Meet the “nuclear” clock: a device that marks the passage of time via minute signals from the nucleus of an atom. A team of researchers led by scientists at JILA, a joint institute of the National Institute of Standards and Technology (NIST), announced the clock today, and published its findings in Nature.

“Imagine a wristwatch that wouldn’t lose a second even if you left it running for billions of years,” said Jun Ye, a physicist at NIST and JILA, in a NIST release. “While we’re not quite there yet, this research brings us closer to that level of precision.”

Atomic clocks are very stable over long periods of time, meaning they are reliable for some of the most careful measurements scientists have to make. Ordinary clocks like those in your wristwatch use a quartz crystal oscillator to keep time; the crystals vibrate at specific frequencies that measure time’s passage, similar to a pendulum in a grandfather clock. But the highest level of precision is necessary for high-risk measurements, like checking the positions of spacecraft.

Atomic clocks use laser light to make electrons orbiting atoms jump between energy levels, replacing the function of a swinging pendulum to keep time. According to the NIST release, nuclear clocks would behave similarly, capitalizing on energy jumps in an atom’s nucleus for timekeeping.
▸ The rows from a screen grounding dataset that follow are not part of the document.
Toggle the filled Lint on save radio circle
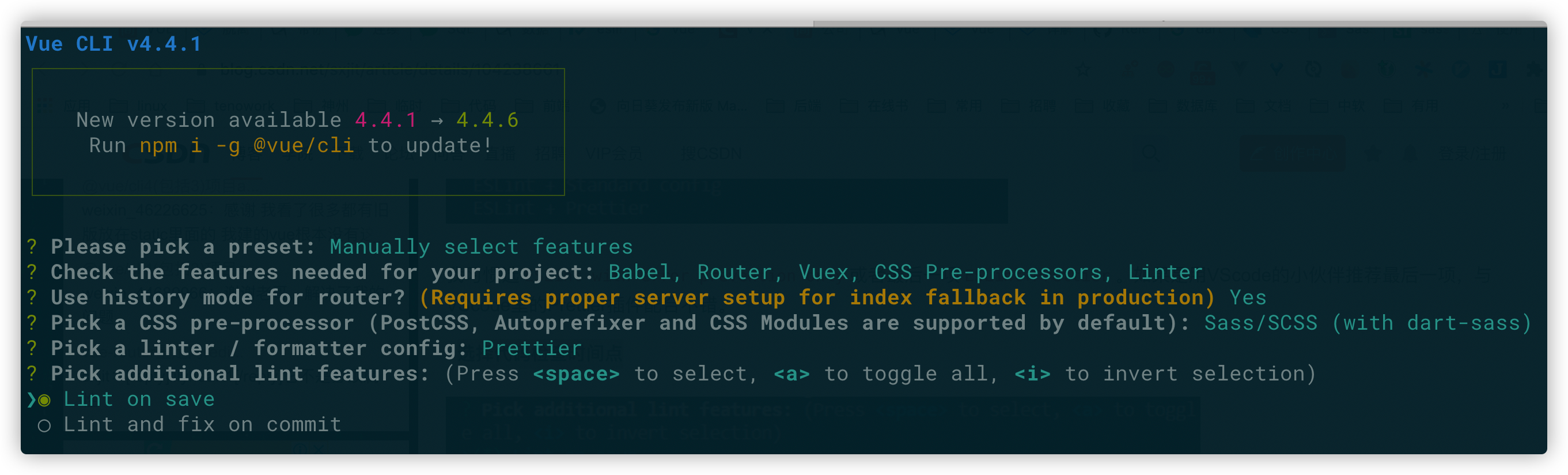Screen dimensions: 1568x475 [44, 401]
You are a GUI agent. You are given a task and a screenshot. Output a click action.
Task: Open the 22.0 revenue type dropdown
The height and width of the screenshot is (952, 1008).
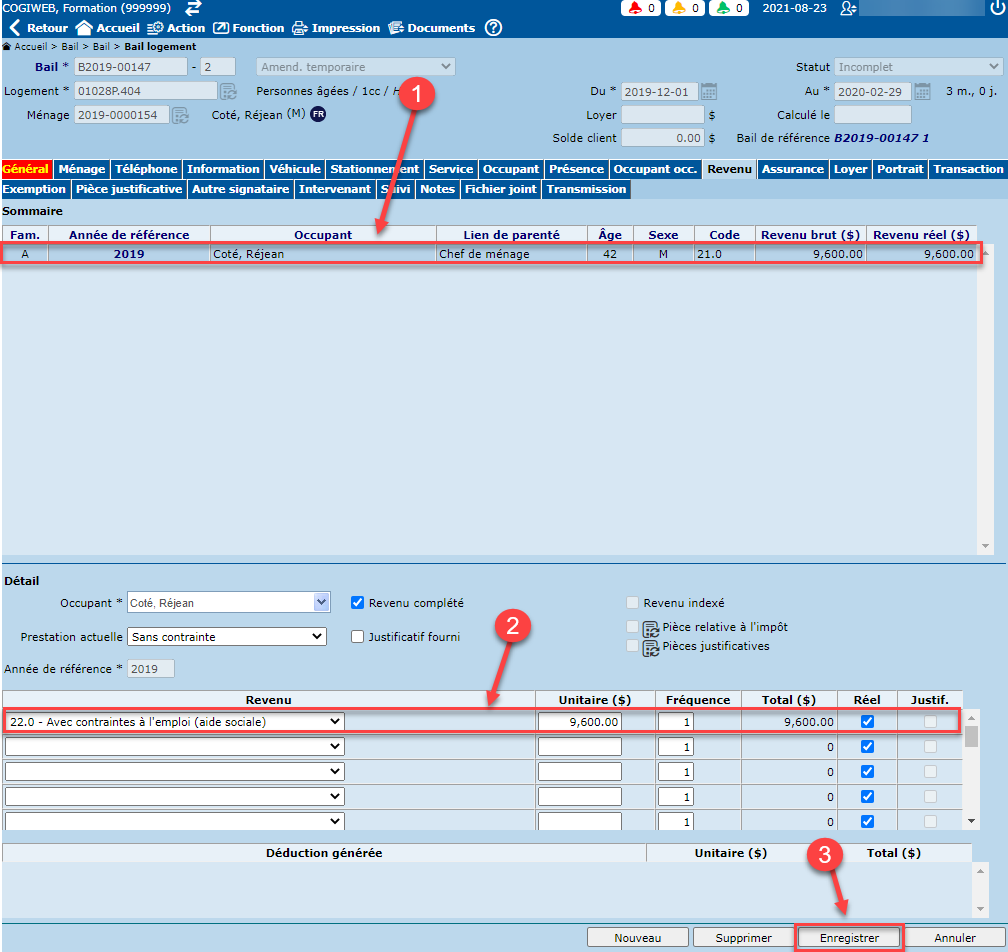coord(335,721)
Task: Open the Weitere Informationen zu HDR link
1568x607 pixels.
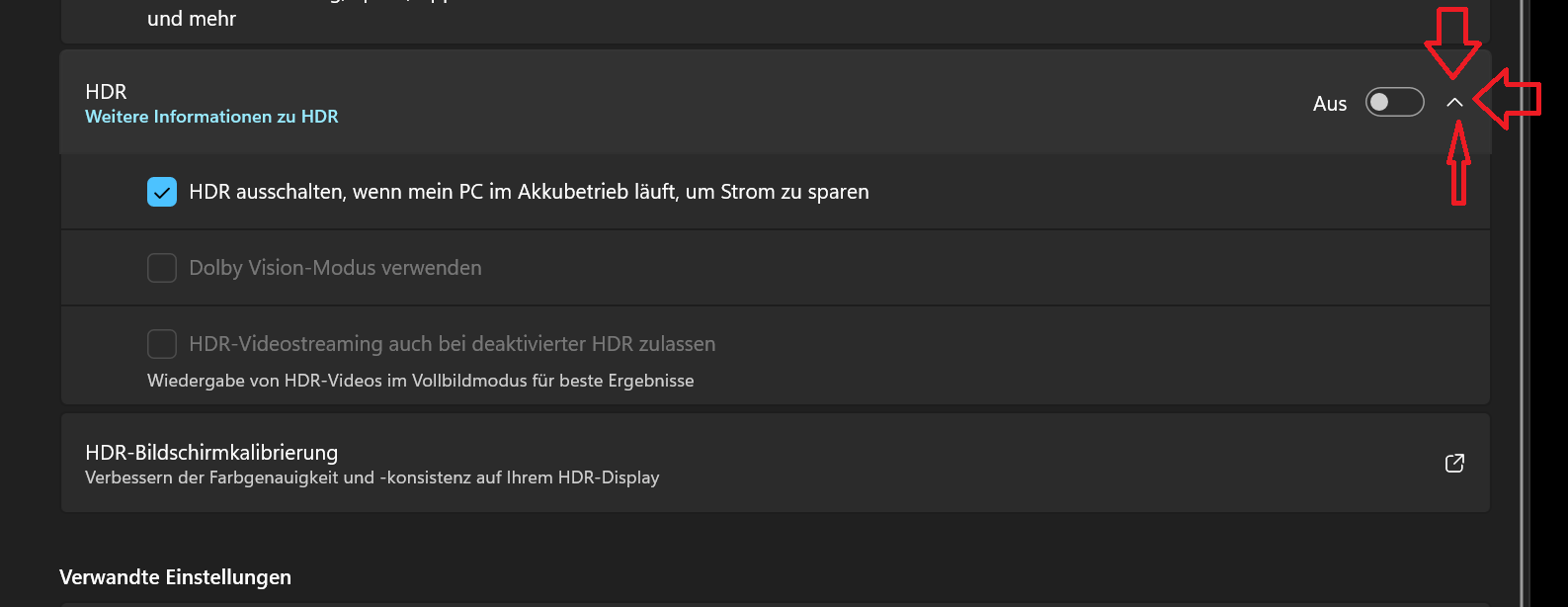Action: tap(211, 116)
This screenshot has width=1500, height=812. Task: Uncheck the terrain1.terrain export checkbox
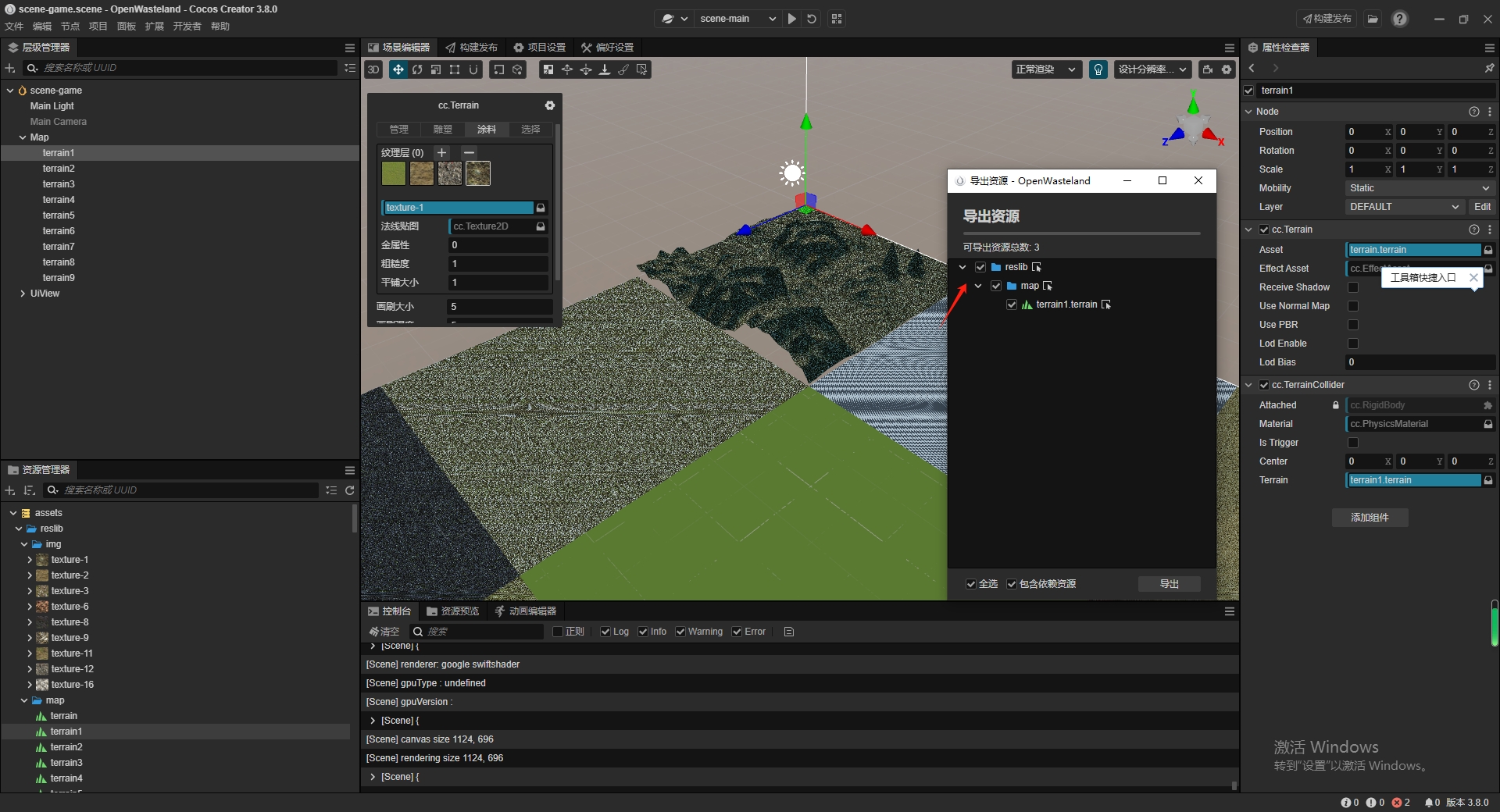1012,304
The nuclear clock would also be less noisy than an atomic clock, as its operation doesn’t rely on measuring electrons, which can be harried and hassled by errant electromagnetic fields. But to get a nucleus to make the necessary energy jumps for timekeeping, scientists generally have to blast the nucleus with a type of specifically crafted X-ray. That’s why the newly described clock runs on thorium, whose nucleus only requires ultraviolet light to make energy jumps.

“With this first prototype, we have proven: Thorium can be used as a timekeeper for ultra-high-precision measurements,” said team member Thorsten Schumm, a physicist at TU Wien, in a university release. “All that is left to do is technical development work, with no more major obstacles to be expected.”

The newly unveiled nuclear clock isn’t more precise than today’s best atomic clocks, but Schumm said his team should overtake those timekeeping devices in a few years. “The first cars weren’t any faster than carriages. It was all about introducing a new concept,” Schumm said. “And that’s exactly what we’ve now achieved with the nuclear clock.”

In July, a different team of researchers presented the most precise atomic clock yet. That clock traps thousands of atoms to keep time and will only lose a second every 30 billion years. For scale, our universe is not yet 14 billion years old, and the Earth is not yet 5 billion.

These are heady times indeed for, uh, time itself!